■ STATED PROBLEM A
From the forum post about heat-pressing plastisol transfers, write out the passage starting with "So... we've got" and going on through "harder to handle.".

■ SOURCE

Doing pretty good. We're using a rolling pin and going up and down it for about 10 seconds after pressing it for 10 seconds. Also, I quickly peel up one corner/side just a little bit, and then peel across from the other side -- doing this nearly eliminates the problem I was having with the last little bit staying on the carrier paper partially instead of transfering. This sets the ink fairly well, but the edges of the letters still are a little flaky/not stuck down fully from the peeling motion. Also, very thin lines on a medium-sized design we tried don't do too well... I don't know if that's because they are just too thin or because our heat press is a little on the fritz (not enough pressure; right now we're using a big sweatshirt to thicken it and give more pressure, but now the shirts get a visible mark/crease on the edge where the press was) or what.

So... we've got some in good sellable condition now, but we still don't have it quite down to a science. Another question for you, Aeon: do you have any way of holding down the shirt so that it doesn't crease/wrinkle up (and occasionally shift the whole shirt) when you're rolling your pin over it? It seems to do okay regardless for the most part, but it did mess up at least one shirt and made others a bit harder to handle.
Hi Twinge,

Glad to hear that things are coming along. I still think you may be waiting just a little too long to peel the transfer. The same thing happens to me if I don't peel quick enough (10-15 seconds) As far as the lettering and thin sections go, there is one design in particular that I was concerned about when we started with plastisol transfers. By rolling it evenly for 10 seconds and then doing a quick peel, it comes off perfectly. Here is the example, and this is a pic of the shirt after it was pressed.

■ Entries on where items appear
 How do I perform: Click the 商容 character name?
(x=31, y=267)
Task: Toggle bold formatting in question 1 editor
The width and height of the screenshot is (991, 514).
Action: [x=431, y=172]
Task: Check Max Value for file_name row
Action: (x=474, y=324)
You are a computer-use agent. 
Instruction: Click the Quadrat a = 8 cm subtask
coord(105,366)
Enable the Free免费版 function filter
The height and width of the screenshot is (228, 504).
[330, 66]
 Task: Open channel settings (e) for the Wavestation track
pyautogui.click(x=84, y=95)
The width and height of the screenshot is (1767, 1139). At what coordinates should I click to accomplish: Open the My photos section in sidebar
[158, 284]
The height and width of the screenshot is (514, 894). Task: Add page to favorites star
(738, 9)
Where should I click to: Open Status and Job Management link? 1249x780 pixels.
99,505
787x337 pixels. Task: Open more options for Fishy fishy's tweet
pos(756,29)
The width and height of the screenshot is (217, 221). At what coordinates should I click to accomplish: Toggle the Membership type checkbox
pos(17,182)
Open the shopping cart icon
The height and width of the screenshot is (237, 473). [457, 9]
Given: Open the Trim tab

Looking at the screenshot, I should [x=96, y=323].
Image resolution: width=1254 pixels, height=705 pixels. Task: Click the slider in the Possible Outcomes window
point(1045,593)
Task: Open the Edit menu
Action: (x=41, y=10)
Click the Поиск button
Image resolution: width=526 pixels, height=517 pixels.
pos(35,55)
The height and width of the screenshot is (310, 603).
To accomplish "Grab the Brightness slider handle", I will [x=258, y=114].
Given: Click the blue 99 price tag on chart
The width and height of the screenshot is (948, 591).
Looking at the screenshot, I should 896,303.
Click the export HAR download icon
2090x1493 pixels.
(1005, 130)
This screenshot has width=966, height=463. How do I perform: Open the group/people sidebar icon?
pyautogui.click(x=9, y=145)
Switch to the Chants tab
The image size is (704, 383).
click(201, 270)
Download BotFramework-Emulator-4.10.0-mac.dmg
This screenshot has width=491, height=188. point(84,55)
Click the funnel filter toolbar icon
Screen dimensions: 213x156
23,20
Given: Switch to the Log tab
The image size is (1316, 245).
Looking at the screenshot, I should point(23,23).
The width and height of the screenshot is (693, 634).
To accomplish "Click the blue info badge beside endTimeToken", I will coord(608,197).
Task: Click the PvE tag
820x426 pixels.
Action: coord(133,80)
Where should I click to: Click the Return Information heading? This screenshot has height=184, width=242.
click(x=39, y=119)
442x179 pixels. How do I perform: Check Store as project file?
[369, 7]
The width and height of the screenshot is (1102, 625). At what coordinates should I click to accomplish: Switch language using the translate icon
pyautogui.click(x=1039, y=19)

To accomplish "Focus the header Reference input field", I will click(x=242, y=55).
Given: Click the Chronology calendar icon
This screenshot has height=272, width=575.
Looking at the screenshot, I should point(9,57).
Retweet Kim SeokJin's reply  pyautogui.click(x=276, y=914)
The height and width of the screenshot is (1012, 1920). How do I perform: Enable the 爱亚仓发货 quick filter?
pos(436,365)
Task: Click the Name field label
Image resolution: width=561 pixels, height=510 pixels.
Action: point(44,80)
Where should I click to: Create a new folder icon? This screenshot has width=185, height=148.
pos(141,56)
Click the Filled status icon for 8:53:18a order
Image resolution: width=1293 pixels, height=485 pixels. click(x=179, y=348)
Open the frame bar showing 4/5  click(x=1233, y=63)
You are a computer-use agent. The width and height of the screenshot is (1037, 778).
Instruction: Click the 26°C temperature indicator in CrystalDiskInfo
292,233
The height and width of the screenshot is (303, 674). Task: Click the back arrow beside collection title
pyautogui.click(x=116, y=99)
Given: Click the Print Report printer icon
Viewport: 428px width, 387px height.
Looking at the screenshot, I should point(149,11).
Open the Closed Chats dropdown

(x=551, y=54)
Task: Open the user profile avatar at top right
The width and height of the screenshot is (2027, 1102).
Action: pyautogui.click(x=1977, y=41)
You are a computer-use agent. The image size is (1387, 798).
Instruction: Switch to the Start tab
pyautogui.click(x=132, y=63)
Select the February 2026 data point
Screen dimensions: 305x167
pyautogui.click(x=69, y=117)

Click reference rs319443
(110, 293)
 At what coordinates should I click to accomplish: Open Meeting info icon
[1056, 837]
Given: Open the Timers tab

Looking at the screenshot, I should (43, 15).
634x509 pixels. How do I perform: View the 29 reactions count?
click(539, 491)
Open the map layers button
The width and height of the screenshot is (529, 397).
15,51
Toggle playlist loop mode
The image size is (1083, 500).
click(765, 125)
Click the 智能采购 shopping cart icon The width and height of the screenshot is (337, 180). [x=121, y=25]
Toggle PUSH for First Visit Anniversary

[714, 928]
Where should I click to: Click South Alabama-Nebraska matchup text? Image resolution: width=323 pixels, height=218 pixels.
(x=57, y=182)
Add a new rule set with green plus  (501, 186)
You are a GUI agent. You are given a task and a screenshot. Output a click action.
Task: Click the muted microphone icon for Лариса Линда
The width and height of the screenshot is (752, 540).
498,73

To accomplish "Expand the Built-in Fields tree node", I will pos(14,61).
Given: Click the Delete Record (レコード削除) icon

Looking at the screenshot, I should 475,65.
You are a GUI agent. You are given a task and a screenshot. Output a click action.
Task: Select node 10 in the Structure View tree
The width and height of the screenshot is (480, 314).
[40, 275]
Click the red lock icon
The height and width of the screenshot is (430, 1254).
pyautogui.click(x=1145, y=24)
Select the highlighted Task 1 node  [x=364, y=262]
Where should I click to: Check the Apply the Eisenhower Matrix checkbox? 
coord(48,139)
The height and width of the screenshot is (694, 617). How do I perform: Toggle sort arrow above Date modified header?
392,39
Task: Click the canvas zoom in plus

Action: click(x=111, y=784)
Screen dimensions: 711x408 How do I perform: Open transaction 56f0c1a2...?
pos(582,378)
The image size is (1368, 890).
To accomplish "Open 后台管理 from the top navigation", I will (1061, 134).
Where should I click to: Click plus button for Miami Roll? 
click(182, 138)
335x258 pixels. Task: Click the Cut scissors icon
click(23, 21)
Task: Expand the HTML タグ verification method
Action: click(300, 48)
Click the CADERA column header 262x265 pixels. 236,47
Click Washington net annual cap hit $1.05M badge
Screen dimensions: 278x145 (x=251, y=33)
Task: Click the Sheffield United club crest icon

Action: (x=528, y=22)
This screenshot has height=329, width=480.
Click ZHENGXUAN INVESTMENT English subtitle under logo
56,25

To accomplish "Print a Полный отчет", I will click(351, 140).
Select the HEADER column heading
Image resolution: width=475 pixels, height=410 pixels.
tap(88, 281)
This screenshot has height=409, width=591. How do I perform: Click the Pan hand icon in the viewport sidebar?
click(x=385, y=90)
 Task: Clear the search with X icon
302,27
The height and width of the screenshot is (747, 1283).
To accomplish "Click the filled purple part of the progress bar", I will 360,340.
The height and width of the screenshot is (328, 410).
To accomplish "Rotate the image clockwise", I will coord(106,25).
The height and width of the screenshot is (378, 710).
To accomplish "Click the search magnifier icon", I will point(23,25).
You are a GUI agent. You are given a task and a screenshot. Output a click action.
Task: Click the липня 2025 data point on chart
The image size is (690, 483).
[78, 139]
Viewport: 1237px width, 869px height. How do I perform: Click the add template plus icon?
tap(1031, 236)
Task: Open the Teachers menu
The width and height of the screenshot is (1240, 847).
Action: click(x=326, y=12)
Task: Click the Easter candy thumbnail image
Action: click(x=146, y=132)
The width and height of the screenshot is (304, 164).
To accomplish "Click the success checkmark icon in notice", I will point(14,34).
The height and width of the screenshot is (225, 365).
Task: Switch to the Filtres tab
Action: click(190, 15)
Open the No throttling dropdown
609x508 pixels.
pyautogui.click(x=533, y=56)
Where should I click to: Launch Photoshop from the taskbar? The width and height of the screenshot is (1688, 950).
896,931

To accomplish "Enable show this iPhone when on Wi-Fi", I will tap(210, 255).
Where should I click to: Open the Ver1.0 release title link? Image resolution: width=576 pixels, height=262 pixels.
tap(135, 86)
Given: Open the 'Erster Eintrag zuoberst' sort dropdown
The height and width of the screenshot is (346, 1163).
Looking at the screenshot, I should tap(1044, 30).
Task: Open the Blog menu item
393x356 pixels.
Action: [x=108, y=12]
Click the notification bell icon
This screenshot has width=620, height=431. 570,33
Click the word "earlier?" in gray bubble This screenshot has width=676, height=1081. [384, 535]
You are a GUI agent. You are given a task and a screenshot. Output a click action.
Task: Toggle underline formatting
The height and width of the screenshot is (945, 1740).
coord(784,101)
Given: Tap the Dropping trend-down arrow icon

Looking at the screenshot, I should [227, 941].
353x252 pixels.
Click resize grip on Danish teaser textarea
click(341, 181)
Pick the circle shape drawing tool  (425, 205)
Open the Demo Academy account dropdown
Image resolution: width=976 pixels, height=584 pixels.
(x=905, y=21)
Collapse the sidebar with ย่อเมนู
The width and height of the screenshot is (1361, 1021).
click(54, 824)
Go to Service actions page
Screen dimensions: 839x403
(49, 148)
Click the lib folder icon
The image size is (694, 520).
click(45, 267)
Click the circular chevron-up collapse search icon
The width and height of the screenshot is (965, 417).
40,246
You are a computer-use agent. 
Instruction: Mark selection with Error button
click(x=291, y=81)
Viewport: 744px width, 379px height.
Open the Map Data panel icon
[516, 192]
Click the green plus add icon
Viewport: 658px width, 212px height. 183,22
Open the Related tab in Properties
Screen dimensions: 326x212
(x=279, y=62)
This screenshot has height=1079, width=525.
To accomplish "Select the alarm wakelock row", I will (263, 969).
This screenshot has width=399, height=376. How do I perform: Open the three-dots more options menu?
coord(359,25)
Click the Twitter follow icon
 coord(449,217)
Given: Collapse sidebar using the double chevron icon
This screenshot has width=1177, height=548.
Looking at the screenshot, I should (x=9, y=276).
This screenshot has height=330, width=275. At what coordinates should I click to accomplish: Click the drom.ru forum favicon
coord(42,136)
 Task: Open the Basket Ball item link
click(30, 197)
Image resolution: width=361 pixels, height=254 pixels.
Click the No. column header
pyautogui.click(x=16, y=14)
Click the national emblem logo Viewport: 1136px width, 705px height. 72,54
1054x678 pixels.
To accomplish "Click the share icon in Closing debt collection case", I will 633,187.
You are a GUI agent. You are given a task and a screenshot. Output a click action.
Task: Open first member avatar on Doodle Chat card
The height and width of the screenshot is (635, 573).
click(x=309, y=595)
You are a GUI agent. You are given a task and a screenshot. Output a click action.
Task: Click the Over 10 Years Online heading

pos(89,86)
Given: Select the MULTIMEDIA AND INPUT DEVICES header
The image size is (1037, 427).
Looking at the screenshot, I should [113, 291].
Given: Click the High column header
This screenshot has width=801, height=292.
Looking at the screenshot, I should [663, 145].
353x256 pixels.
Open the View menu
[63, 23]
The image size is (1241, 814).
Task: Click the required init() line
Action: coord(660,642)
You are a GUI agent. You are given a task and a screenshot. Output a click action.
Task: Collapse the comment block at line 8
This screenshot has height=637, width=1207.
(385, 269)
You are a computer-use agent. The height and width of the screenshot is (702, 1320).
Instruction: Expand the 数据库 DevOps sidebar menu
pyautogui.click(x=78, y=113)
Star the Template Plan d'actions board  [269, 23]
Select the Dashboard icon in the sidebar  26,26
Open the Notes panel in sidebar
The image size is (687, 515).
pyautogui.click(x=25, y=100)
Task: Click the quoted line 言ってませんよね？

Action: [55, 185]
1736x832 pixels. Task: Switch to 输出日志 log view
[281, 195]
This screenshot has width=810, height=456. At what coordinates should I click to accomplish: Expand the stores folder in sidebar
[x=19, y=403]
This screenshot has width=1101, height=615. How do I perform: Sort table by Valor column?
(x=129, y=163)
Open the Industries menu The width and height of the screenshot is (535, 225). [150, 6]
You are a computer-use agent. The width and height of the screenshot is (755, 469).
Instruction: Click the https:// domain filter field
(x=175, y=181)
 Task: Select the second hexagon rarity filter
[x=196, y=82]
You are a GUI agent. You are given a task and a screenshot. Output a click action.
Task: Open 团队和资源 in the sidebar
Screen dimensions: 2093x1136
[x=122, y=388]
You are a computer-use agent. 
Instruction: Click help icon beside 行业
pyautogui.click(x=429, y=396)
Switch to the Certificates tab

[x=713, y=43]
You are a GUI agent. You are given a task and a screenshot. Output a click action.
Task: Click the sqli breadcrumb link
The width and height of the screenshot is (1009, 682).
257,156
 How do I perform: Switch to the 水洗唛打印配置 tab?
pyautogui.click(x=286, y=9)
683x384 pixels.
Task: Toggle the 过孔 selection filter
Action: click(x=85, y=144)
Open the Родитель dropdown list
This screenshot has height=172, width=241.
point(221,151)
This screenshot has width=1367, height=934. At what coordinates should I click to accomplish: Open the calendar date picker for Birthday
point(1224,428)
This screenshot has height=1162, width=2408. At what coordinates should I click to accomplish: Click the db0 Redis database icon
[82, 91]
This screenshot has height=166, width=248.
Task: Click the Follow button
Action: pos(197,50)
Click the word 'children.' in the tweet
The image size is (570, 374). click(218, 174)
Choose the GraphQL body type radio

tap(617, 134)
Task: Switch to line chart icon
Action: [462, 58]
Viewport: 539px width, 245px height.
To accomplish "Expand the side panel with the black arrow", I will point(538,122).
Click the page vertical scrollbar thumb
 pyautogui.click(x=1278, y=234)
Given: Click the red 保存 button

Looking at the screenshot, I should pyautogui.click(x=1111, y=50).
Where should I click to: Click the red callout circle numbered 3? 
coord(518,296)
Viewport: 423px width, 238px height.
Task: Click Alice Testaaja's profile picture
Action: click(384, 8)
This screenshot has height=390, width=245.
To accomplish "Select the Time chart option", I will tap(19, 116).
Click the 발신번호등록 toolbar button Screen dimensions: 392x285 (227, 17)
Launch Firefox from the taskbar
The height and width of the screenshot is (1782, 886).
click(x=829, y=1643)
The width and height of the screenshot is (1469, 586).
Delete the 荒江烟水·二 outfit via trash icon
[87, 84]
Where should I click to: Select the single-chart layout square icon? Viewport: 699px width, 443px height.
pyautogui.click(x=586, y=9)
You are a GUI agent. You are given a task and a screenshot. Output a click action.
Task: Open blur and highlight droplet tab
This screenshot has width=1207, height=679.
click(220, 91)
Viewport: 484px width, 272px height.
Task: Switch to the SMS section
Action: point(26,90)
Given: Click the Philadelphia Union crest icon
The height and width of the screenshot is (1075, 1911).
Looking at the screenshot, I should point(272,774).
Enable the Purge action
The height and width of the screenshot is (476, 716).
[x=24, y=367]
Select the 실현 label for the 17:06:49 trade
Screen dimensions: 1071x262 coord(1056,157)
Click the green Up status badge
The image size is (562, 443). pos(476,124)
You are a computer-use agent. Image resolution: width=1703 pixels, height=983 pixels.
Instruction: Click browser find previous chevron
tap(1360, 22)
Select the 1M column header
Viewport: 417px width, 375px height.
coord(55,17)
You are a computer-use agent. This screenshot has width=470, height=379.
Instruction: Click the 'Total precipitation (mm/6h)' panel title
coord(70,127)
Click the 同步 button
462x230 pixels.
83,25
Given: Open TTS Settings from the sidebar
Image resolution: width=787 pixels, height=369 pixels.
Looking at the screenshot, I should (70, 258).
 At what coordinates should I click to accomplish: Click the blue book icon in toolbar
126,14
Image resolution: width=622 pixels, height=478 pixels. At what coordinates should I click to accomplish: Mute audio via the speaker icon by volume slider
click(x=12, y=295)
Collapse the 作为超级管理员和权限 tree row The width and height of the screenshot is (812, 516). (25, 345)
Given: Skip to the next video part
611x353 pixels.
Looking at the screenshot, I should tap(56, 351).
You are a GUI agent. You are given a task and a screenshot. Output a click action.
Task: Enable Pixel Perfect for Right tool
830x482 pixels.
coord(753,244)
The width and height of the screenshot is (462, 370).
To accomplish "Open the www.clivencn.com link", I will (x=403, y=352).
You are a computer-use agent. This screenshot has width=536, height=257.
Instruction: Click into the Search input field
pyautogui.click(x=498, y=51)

■ STATED PROBLEM B
Edit the entries from the line containing "At what coordinates should I click to accomplish: Click the blue" through the end of the entries, replacing "speaker icon" with "sound icon" and leaving everything else unchanged. Give back only those lines.

■ EXPECTED ANSWER A
So... we've got some in good sellable condition now, but we still don't have it quite down to a science. Another question for you, Aeon: do you have any way of holding down the shirt so that it doesn't crease/wrinkle up (and occasionally shift the whole shirt) when you're rolling your pin over it? It seems to do okay regardless for the most part, but it did mess up at least one shirt and made others a bit harder to handle.

■ EXPECTED ANSWER B
 At what coordinates should I click to accomplish: Click the blue book icon in toolbar
126,14
Image resolution: width=622 pixels, height=478 pixels. At what coordinates should I click to accomplish: Mute audio via the sound icon by volume slider
click(x=12, y=295)
Collapse the 作为超级管理员和权限 tree row The width and height of the screenshot is (812, 516). (25, 345)
Given: Skip to the next video part
611x353 pixels.
Looking at the screenshot, I should tap(56, 351).
You are a GUI agent. You are given a task and a screenshot. Output a click action.
Task: Enable Pixel Perfect for Right tool
830x482 pixels.
coord(753,244)
The width and height of the screenshot is (462, 370).
To accomplish "Open the www.clivencn.com link", I will (x=403, y=352).
You are a computer-use agent. This screenshot has width=536, height=257.
Instruction: Click into the Search input field
pyautogui.click(x=498, y=51)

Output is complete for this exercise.